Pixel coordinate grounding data

◇ ◇ ◇

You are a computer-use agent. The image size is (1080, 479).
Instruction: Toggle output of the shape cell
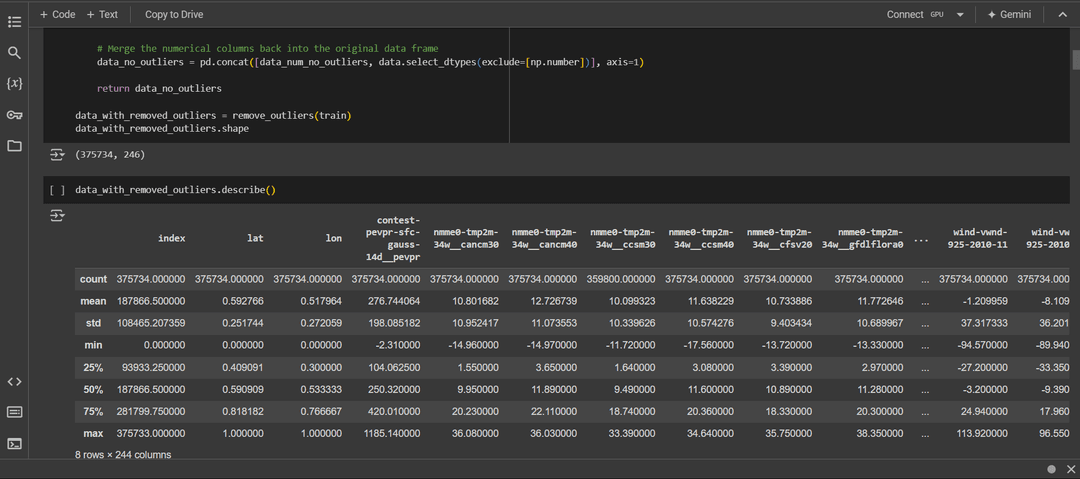coord(57,155)
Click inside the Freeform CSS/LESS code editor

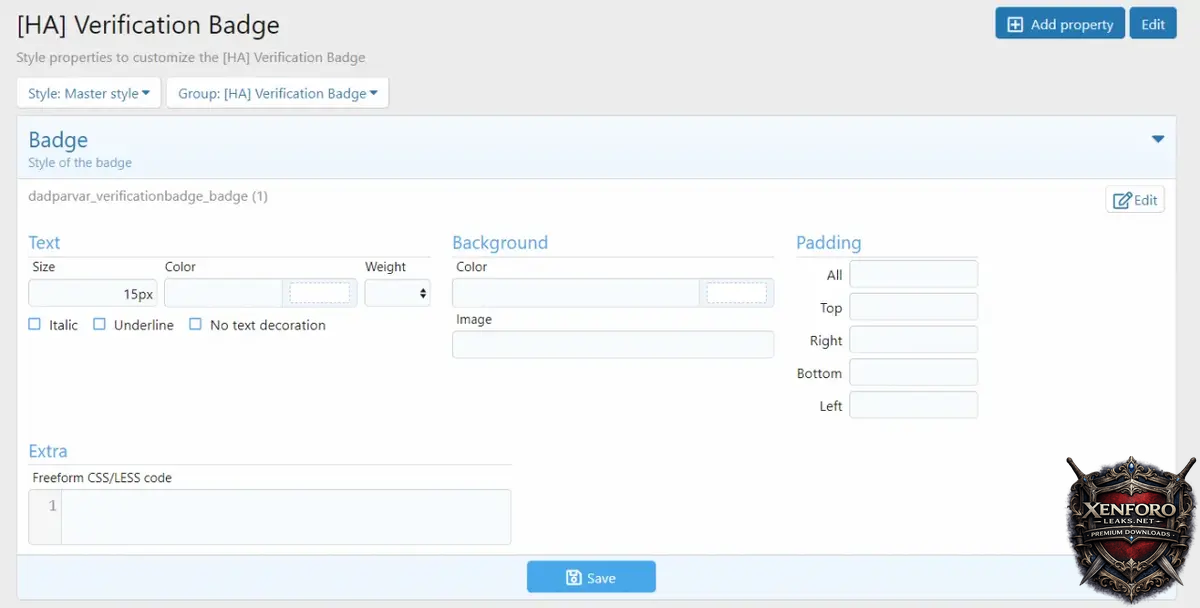285,516
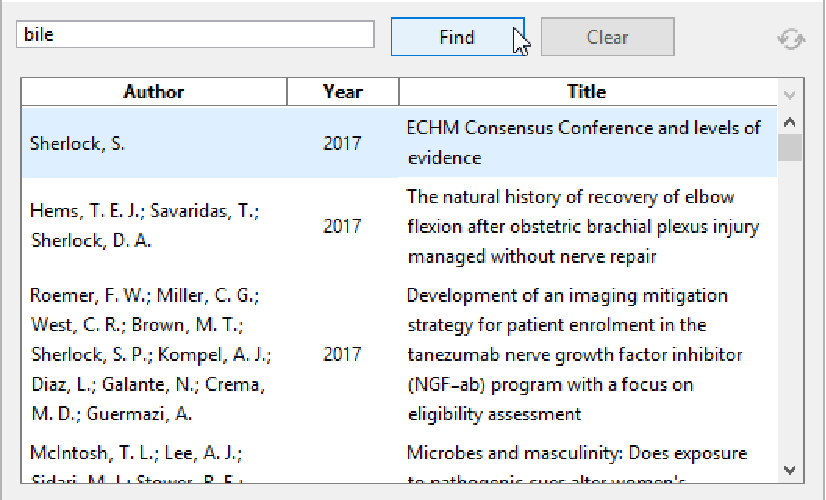The height and width of the screenshot is (500, 826).
Task: Click the vertical scrollbar thumb
Action: (x=790, y=148)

◇ ◇ ◇

**WORK ORDER**
Render the records above word for word and leave the pictures out.

**EXERCISE RESULT**
You are a computer-use agent. The image size is (1080, 479).
Instruction: Toggle output of the shape cell
coord(57,155)
Click inside the Freeform CSS/LESS code editor

285,516
The height and width of the screenshot is (500, 826).
Task: Click the vertical scrollbar thumb
Action: (x=790, y=148)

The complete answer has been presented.